MATERIAL FOR THIS EXERCISE:
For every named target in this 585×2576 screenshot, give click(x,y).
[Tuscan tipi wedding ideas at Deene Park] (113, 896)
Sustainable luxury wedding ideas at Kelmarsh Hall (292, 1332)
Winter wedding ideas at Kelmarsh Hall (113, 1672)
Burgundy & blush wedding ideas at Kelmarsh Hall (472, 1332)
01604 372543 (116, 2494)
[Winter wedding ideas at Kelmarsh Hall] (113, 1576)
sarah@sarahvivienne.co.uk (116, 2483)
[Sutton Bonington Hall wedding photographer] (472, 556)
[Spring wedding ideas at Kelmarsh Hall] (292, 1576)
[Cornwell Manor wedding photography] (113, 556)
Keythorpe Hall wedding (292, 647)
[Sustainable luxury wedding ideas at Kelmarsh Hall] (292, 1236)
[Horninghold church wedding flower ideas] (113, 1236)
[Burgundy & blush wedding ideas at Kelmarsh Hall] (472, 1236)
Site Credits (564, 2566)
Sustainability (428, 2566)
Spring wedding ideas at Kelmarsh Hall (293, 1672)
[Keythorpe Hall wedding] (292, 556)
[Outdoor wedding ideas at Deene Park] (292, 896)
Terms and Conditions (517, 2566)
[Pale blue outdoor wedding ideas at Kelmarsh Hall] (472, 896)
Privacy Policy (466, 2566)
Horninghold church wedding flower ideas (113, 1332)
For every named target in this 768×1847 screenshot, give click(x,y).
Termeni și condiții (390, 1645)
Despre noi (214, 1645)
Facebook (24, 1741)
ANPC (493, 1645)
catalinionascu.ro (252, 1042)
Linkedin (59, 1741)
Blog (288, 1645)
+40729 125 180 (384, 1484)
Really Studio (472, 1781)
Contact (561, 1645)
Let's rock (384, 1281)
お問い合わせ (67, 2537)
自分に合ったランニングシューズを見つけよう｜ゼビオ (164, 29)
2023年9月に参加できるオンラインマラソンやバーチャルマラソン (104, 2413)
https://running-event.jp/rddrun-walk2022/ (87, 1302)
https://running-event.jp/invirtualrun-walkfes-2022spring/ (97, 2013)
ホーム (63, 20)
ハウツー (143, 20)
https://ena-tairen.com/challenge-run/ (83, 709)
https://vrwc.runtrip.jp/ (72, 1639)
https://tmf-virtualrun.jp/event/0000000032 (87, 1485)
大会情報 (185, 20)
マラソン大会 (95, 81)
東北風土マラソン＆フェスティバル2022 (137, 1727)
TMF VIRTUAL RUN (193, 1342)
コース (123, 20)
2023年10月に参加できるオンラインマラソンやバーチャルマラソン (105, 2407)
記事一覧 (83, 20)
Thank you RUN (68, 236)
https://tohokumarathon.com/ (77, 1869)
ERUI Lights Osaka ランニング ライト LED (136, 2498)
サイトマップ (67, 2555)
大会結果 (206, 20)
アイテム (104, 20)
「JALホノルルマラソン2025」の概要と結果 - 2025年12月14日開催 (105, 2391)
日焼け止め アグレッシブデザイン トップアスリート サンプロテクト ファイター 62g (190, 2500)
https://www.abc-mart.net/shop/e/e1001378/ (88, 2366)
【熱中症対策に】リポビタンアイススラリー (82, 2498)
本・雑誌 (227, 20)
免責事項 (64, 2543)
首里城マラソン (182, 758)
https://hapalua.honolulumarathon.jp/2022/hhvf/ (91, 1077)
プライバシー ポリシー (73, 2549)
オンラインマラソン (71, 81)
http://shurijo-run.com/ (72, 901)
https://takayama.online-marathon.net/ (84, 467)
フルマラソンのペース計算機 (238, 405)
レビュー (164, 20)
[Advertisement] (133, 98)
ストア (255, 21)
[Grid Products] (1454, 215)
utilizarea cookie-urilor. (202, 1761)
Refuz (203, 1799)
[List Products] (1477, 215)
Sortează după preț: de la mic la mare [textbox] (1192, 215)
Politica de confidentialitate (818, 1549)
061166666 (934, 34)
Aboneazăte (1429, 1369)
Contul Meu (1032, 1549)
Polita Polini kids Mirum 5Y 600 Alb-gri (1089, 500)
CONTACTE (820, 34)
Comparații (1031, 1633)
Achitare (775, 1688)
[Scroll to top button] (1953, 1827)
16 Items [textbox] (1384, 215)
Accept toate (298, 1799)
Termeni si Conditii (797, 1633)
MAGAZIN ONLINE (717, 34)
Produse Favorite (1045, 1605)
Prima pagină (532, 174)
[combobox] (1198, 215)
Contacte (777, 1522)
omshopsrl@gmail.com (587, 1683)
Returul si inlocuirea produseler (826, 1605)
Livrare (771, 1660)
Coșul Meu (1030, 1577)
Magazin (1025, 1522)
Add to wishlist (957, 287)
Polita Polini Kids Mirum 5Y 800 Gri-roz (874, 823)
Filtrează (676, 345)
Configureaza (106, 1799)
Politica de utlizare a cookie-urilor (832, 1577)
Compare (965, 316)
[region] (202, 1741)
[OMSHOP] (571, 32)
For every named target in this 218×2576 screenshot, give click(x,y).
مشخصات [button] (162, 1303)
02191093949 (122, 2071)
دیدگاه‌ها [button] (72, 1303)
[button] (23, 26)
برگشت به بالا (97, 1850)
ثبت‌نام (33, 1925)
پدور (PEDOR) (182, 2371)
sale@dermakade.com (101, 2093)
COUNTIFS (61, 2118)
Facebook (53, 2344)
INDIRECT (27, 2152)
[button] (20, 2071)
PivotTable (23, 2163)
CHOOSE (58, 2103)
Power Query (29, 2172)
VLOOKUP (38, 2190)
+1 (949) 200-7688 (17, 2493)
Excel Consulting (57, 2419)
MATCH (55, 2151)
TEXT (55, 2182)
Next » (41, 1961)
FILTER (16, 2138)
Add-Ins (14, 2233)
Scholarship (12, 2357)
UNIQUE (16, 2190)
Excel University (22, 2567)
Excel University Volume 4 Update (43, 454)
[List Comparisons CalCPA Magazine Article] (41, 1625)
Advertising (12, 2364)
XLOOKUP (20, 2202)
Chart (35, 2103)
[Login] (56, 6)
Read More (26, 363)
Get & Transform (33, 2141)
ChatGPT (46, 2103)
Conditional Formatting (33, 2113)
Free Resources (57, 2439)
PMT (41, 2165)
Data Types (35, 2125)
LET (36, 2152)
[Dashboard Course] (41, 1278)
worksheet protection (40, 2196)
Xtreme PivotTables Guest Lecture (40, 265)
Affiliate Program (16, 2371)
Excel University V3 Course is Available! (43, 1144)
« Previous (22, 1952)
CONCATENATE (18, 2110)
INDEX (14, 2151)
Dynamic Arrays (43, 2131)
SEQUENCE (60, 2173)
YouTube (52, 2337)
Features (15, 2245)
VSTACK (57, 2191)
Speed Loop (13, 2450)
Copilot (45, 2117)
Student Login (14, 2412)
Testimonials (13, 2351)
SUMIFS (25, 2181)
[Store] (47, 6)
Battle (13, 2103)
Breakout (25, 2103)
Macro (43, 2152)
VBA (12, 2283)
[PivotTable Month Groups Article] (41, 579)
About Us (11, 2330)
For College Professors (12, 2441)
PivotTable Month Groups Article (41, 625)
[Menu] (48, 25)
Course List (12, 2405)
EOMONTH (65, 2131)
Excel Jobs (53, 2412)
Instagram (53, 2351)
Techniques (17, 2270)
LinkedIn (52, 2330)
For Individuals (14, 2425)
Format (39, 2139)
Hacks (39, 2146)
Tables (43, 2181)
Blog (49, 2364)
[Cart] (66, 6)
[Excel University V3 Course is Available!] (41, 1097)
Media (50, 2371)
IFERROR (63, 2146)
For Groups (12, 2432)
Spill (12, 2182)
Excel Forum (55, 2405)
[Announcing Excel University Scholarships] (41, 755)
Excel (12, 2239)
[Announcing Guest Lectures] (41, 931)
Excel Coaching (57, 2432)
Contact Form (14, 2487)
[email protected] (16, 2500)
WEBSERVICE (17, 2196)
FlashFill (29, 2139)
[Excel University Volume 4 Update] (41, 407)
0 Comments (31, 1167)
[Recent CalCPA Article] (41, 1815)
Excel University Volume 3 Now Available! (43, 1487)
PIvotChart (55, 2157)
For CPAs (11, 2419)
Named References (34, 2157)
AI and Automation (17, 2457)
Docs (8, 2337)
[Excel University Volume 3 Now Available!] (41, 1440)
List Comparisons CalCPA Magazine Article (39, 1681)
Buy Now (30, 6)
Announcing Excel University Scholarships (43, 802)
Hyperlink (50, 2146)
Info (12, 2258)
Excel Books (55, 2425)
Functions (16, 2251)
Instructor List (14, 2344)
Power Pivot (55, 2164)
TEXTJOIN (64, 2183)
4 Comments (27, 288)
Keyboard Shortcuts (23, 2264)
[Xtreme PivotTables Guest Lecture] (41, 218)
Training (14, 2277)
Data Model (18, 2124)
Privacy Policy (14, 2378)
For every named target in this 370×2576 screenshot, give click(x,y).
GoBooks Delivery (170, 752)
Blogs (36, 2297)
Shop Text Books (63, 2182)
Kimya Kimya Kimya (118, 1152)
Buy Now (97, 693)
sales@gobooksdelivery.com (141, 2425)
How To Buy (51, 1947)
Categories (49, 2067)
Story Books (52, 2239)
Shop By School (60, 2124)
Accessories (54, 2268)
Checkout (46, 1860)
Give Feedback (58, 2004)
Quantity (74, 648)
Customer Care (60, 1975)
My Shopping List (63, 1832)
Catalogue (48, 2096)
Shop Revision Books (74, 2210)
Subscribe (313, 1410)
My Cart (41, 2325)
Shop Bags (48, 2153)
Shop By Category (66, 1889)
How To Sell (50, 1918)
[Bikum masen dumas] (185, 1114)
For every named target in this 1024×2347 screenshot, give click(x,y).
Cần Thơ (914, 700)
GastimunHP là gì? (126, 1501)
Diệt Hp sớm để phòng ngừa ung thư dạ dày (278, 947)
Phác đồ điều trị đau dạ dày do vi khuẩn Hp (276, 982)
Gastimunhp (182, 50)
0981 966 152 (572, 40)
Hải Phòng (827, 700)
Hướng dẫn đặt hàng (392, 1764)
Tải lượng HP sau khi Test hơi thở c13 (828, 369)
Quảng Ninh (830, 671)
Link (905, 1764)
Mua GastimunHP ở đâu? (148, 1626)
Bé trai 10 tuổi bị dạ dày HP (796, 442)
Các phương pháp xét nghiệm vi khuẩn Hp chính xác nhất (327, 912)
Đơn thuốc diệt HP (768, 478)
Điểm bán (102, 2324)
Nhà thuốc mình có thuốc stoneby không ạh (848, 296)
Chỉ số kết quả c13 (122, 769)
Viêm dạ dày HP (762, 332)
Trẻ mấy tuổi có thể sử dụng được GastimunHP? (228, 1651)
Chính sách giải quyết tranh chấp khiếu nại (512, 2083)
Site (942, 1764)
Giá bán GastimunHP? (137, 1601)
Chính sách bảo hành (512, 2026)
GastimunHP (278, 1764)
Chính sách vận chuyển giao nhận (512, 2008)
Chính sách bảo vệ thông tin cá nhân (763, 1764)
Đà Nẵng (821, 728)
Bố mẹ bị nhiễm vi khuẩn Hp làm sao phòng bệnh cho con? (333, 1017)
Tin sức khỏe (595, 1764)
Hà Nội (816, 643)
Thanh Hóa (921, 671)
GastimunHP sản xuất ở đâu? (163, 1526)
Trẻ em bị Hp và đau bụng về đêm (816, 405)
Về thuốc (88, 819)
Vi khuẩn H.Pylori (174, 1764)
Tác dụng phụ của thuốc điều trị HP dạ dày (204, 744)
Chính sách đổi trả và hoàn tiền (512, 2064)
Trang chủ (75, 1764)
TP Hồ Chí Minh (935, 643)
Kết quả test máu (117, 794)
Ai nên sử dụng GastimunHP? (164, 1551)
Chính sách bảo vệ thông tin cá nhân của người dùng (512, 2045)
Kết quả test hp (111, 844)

WHAT IS BEING ASKED: Exactly the lines from the one containing "Thanh Hóa (921, 671)" through the end of the records above are to be printed, and no others.

RESPONSE:
Thanh Hóa (921, 671)
GastimunHP sản xuất ở đâu? (163, 1526)
Trẻ em bị Hp và đau bụng về đêm (816, 405)
Về thuốc (88, 819)
Vi khuẩn H.Pylori (174, 1764)
Tác dụng phụ của thuốc điều trị HP dạ dày (204, 744)
Chính sách đổi trả và hoàn tiền (512, 2064)
Trang chủ (75, 1764)
TP Hồ Chí Minh (935, 643)
Kết quả test máu (117, 794)
Ai nên sử dụng GastimunHP? (164, 1551)
Chính sách bảo vệ thông tin cá nhân của người dùng (512, 2045)
Kết quả test hp (111, 844)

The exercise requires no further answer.